### WORK TO COMPLETE:
From the listing below, set down exactly the lines between the one holding "Screen dimensions: 400x225" and the one holding "The width and height of the screenshot is (719, 676).", inclusive. No other line is wanted.

--------------------

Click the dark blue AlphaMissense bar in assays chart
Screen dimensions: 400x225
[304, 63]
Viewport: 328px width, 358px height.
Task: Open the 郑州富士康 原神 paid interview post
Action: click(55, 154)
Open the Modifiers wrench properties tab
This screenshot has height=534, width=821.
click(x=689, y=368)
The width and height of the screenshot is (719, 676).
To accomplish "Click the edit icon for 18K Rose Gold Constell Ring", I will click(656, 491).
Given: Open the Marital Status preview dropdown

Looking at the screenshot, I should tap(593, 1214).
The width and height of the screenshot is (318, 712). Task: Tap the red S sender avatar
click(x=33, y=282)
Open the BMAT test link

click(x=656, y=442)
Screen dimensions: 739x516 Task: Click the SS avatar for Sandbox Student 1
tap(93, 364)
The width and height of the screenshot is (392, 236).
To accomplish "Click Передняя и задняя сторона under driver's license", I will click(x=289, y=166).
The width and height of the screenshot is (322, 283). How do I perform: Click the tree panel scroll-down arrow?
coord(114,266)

--------------------

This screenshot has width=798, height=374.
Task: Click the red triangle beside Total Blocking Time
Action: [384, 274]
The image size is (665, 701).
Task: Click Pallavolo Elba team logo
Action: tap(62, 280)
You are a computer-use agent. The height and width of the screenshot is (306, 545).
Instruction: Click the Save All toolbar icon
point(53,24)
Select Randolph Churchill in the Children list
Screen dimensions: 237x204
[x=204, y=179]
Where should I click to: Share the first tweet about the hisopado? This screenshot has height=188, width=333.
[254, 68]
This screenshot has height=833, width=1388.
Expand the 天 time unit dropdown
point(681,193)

--------------------

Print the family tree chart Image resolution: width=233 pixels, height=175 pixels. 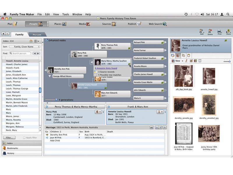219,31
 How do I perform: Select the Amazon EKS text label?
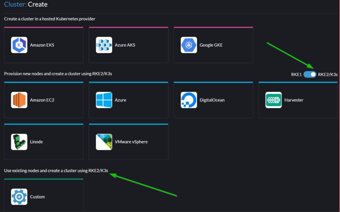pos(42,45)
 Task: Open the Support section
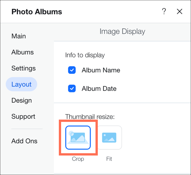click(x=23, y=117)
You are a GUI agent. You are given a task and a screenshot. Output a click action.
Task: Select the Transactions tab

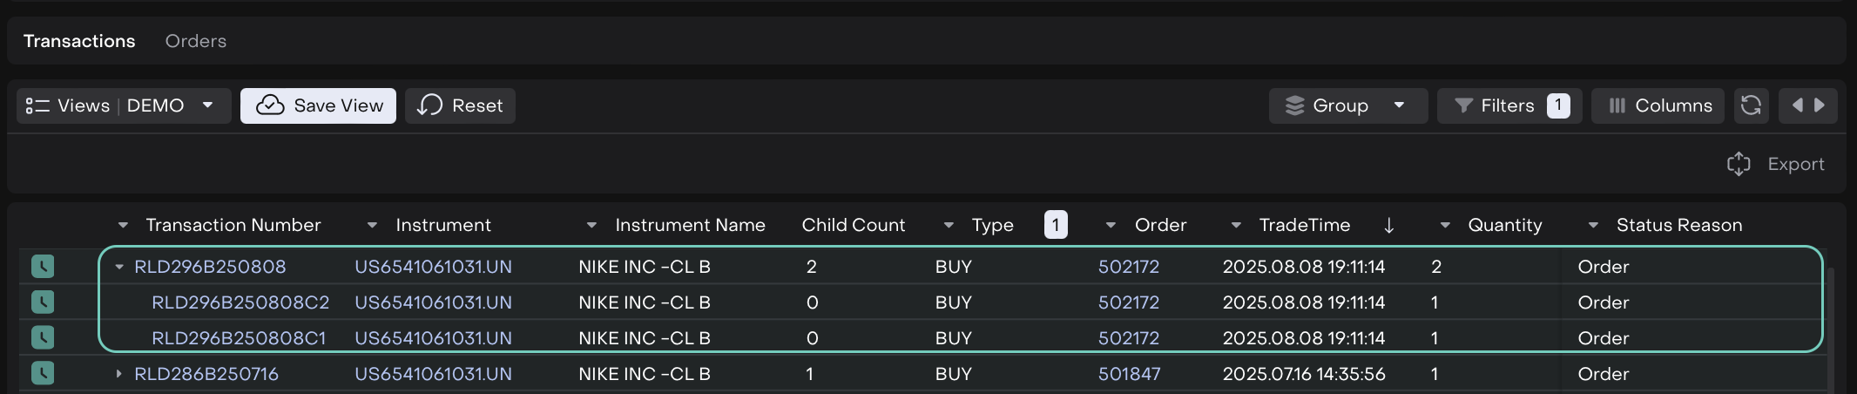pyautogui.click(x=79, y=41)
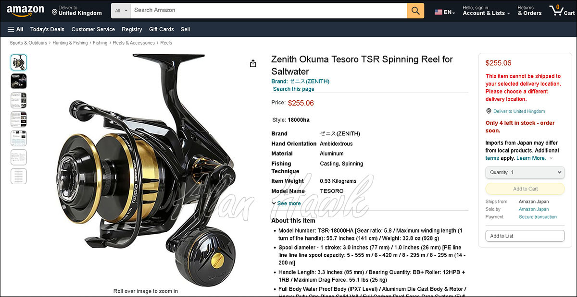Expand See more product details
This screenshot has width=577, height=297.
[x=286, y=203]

--------------------

### OUTPUT OF THE EXERCISE:
Screen dimensions: 400x225
[304, 63]
Viewport: 328px width, 358px height.
Task: Open the 郑州富士康 原神 paid interview post
Action: click(55, 154)
Open the Modifiers wrench properties tab
This screenshot has height=534, width=821.
click(x=689, y=368)
The width and height of the screenshot is (719, 676).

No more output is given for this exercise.